Category: Maki roll
Preparation time: 15 minutes
Rolling time: 5 minutes
Yield: 8 rolls
Cost: $ 6.99
• 2 oz. Salmon, smoked
• 1 Avocado, thick slices
• 4 Imitation Crab or Crab Mix (Kani)
• 4 cups sushi Rice
• 6 Nori (Toasted seaweed)
• ½ cup mayonnaise
• 2 tablespoons sriracha hot sauce
• 1 tablespoon crunch (Fried batter)
• ½ teaspoon masago smelt roe
1. Mix all the sauce ingredients together.
2. Peel an avocado and cut in half, remove the pit, then continue cutting the halves into quarters then into strips.

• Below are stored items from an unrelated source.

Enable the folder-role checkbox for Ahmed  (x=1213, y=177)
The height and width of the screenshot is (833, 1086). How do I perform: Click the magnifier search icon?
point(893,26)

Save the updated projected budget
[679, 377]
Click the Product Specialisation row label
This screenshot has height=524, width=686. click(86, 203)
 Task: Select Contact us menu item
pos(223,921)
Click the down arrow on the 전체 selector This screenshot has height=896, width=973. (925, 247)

3. Prepare your imitation crab by breaking the flakes apart. If the imitation crab is in strips then rip one apart in half-length wise.
1. Put a full sheet of dried seaweed (nori) on top of the mat, shiny side up.
2. Softly grab a softball sized ball of prepared sushi rice. Lightly place the ball to the left side of the nori and carefully spread the rice evenly from end to end covering the entire sheet.
3. Leave a thin band of non-covered nori at the top. At the edge closest to you place a line of avocado, smoked salmon, and then crab lengthwise onto the seaweed with no more than ¼ of the nori covered. Place your thumbs under the bamboo mat with remaining fingers on top of the ingredients.
4. Lift your thumbs up with the mat and roll it forward with remaining fingers lightly holding the ingredients in place until the mat end touches the nori.
5. Top the roll with the sauce and press lightly then cut the sushi roll into 8 pieces.